Я поглядел вокруг себя. Комнатушка у Сони была настолько пустой и убогой, с грязными оборванными обоями, голыми, незашторенными окнами, что у меня до боли сжалось сердце и на душе стало совсем тоскливо. Я не предполагал раньше, что люди могут жить в таких скотских условиях.
– Ты знаешь, – прошептала Соня, – я, наверное, лучше умру, чем отправлюсь в ЛТП.
– Глупости, – сказал я, – ну за что тебя туда отправлять? – я точно знал, что не за что, но я так же точно знал, что эти гады все равно ее туда упекут.
– Правда? Ты уверен?
– Ну конечно, – успокоил Соню я.
И тут мне в голову пришла одна идея. Это был бред чистой воды, но я заставил себя поверить в него.
– А вообще, – сказал я, – если это случится, мы убежим.
– Куда?
– На Север. К моему старшему брату.
– У тебя есть брат?
– А ты разве не знала?
– Нет.
– У меня есть брат, – с чувством сказал я, – он моряк. Ловит рыбу в Атлантике. А живет в Мурманске. Знаешь, есть такие суда – рыболовные траулеры, сокращенно – Эр-Тэ. Так вот, он на этой «эртэшке» – старпомом. Самый главный после капитана.
– И что же мы будем делать на этой «эртэшке»? – удивилась Соня. – Ведь я ничего не умею.
– Ну, я стану палубным матросом, а ты буфетчицей, – уверенно сказал я.
Мой брат, кстати говоря, дошел до старпома от палубного матроса. Так что у меня есть с кого брать пример.

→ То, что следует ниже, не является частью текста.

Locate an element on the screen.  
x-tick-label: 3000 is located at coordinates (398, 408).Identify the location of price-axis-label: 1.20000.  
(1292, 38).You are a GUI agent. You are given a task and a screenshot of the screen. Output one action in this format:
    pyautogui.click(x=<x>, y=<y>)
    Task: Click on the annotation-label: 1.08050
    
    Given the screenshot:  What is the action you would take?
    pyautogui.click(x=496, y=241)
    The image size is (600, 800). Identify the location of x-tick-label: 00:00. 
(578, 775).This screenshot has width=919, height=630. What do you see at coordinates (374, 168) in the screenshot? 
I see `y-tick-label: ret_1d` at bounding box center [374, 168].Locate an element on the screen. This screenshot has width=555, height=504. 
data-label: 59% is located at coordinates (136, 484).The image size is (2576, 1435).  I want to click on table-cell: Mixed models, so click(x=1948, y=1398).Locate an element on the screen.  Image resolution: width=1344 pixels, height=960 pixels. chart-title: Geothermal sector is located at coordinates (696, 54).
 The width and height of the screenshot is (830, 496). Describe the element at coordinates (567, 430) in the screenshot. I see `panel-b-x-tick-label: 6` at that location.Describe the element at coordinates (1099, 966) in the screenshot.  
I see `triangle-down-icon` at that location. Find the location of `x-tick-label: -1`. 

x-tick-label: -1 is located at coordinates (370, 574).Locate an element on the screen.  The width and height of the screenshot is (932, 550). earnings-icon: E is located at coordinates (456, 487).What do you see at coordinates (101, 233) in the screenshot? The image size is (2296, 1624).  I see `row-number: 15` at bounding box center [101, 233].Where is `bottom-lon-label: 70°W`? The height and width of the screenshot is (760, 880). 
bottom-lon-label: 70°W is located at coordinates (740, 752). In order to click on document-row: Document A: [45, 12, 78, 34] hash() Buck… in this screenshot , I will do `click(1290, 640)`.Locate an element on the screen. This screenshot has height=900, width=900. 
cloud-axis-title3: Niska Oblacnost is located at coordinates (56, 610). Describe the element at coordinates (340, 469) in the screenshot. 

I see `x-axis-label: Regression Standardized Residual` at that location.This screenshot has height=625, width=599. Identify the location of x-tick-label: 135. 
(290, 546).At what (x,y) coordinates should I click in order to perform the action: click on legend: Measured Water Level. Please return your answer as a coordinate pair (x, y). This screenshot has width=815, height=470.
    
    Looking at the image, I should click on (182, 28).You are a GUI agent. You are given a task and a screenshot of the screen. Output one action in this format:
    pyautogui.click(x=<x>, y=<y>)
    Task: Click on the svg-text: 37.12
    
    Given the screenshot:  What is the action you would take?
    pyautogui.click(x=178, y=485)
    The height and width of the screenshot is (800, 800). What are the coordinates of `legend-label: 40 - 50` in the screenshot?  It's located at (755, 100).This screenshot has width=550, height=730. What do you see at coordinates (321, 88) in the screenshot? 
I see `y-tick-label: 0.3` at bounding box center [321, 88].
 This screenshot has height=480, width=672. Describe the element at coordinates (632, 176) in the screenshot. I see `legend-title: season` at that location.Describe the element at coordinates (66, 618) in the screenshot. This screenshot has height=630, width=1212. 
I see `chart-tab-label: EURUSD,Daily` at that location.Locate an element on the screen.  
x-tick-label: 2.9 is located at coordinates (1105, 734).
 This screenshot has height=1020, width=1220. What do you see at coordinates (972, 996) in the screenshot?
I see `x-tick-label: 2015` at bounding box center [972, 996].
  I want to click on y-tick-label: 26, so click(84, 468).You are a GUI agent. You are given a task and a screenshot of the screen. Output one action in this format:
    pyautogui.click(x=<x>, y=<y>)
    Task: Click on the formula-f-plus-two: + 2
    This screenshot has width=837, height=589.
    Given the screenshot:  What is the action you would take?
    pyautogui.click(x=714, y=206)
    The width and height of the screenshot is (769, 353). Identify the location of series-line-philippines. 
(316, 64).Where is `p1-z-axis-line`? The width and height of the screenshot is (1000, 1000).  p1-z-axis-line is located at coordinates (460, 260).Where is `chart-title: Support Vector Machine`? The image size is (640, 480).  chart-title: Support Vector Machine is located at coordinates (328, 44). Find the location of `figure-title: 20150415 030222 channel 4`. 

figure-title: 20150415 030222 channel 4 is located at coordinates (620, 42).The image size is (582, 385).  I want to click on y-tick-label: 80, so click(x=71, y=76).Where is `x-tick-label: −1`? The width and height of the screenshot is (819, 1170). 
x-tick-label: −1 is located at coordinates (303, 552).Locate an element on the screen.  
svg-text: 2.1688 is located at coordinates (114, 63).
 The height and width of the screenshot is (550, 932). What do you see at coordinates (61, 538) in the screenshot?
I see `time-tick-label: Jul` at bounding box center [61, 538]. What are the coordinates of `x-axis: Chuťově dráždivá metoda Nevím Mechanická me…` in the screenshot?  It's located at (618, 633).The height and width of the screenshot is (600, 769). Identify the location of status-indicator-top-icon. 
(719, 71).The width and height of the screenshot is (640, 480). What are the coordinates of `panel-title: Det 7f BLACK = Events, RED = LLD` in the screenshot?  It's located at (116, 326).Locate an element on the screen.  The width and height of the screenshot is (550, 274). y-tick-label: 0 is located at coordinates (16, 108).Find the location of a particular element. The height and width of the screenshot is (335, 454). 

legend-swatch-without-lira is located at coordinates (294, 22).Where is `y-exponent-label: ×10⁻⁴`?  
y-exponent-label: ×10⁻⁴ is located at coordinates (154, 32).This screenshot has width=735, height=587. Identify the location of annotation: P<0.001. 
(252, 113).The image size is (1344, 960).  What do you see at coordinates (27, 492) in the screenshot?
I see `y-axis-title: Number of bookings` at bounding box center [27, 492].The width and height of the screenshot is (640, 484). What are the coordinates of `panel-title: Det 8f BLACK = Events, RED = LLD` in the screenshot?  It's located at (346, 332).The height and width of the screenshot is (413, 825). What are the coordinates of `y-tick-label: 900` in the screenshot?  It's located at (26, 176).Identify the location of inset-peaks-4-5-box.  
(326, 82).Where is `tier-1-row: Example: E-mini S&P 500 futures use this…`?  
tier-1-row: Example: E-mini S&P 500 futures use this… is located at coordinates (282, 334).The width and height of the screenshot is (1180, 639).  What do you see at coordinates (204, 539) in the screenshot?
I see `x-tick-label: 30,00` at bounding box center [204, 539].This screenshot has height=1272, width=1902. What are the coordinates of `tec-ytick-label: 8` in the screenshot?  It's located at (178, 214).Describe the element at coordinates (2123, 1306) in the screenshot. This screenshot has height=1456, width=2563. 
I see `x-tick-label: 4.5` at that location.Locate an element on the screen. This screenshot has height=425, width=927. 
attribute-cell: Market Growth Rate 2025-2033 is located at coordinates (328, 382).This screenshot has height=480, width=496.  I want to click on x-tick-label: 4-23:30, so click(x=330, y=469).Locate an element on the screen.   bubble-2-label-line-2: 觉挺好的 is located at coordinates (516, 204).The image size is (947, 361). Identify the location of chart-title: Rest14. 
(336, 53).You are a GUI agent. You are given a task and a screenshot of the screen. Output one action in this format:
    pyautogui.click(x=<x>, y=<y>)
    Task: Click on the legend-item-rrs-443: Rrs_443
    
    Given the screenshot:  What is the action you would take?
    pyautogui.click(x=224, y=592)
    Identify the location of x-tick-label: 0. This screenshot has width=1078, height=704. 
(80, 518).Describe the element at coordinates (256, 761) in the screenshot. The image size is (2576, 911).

– Север, – восторженно прошептала Соня, – там, наверное, очень красиво… А я ведь нигде не была и ничего не видела. Вообще ничего. Представляешь? Так грустно всегда, когда подумаешь, сколько на свете красивых мест, а ты их никогда не видел.
– Ну вот, а теперь увидишь. Я знаю.
Она посмотрела на меня внимательными серьезными глазами и ничего не сказала.
Кровать была очень узкой, не представляю даже, как Соня могла на ней спать вместе с матерью, и мы лежали, тесно прижавшись, друг к другу. Я никогда еще не был так близко рядом с девчонкой и потому начал немного нервничать. Не в том смысле, что мне что-то было нужно, нет, просто мне стало как-то не по себе. Я даже чего-то испугался.
Если честно говорить, у меня вообще с девчонками ничего такого серьезного не было. Нет, конечно, я целовался и много раз, но дальше поцелуев дело не заходило никогда. И не потому, что я сам не хотел. Наоборот, мне очень хотелось, и я даже пытался иногда запустить руку под кофточку, но всякий раз, как я это проделывал, я слышал одно и то же – такое, знаете, жалобное и беззащитное «пожалуйста, не надо», что у меня сразу же опускались руки и я ничего уже не мог сделать, как ни хотел. В общем, я, наверное, какой-то ненормальный. Вечно у меня все через пень-колоду. Даже в сексе. Я вообще не знаю, как у меня будет с этим, когда я стану взрослым и женюсь. Потому что я ничего не умею. Знаете, меня это здорово пугает.